◆ Task
In the records, find each line where "height" occurs, and copy it.

◆ Stored records
§ §

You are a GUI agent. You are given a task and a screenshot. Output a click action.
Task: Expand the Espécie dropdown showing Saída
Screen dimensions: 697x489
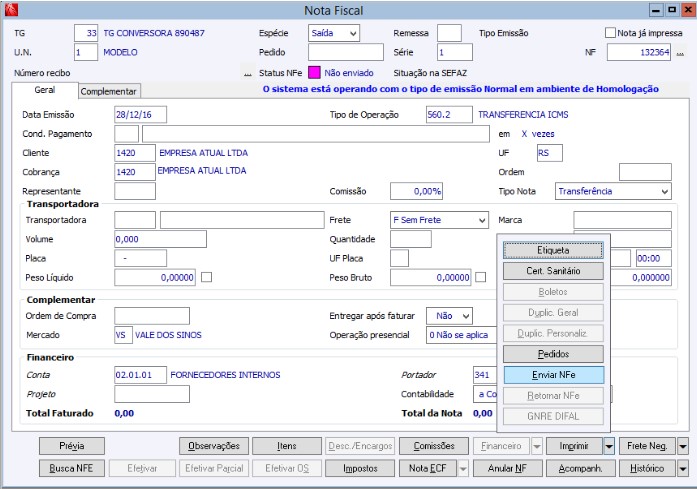tap(351, 33)
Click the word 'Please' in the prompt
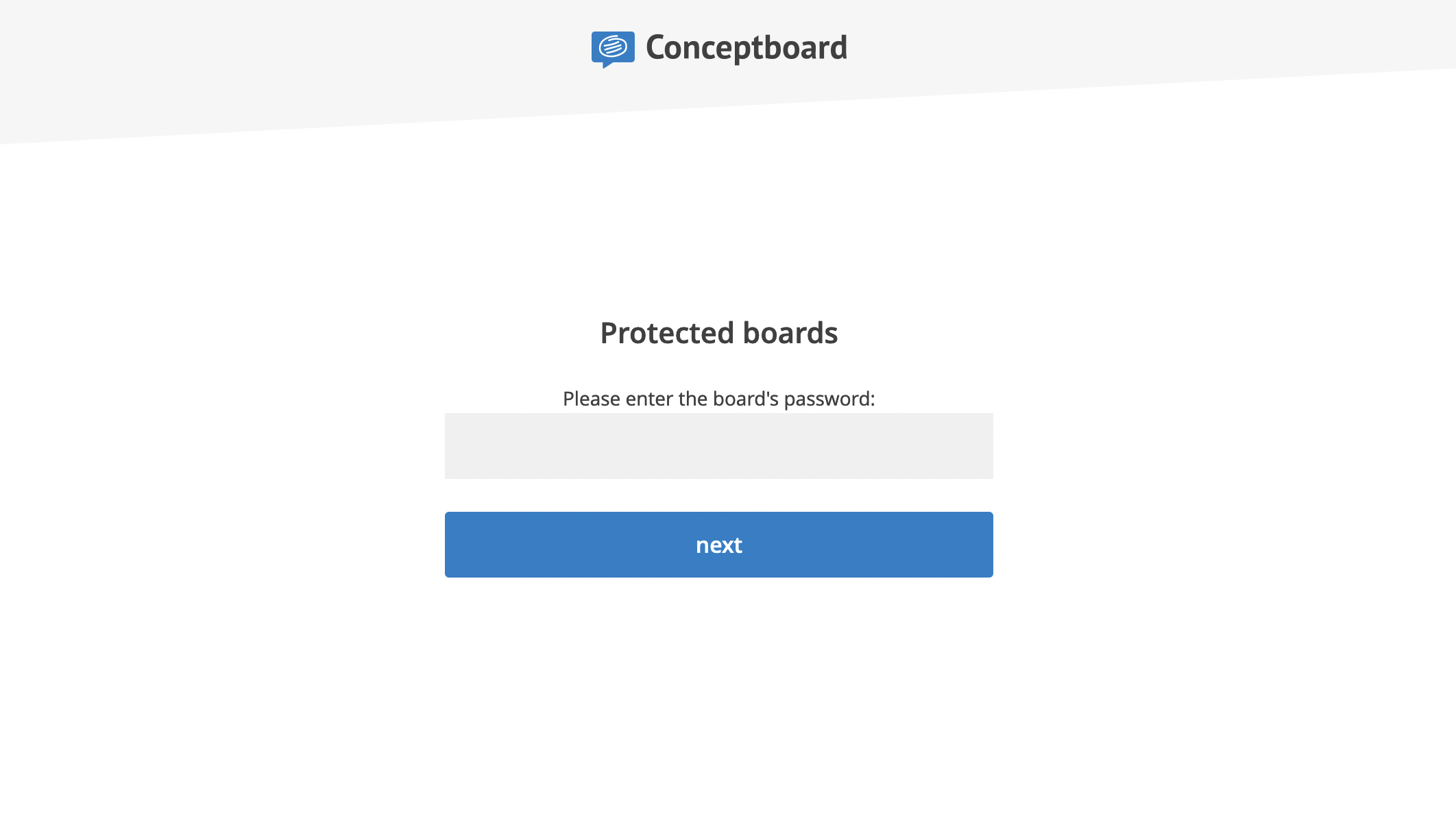1456x829 pixels. point(592,399)
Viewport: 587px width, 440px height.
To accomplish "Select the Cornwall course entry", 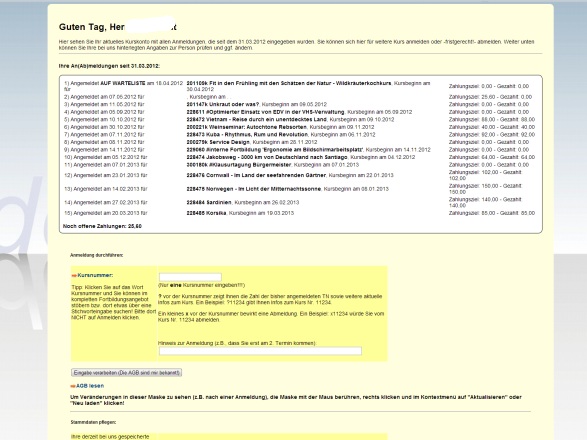I will tap(256, 175).
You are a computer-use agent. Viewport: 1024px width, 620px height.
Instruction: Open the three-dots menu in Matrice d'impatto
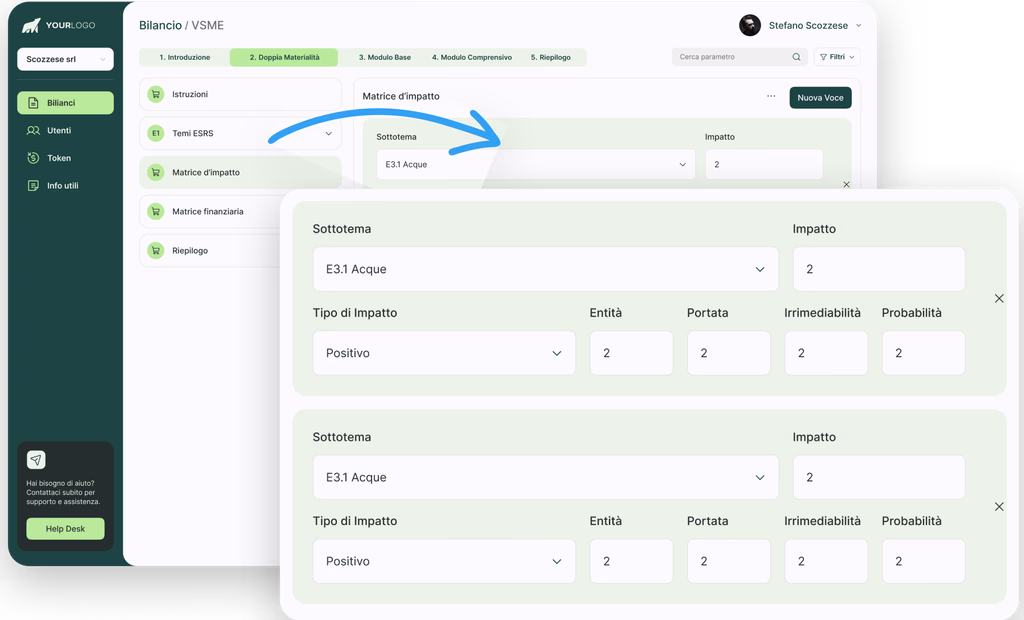click(x=771, y=97)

§ §

◆ Task answer
Viewport: 587px width, 440px height.
You are a computer-use agent. Viewport: 1024px width, 620px height.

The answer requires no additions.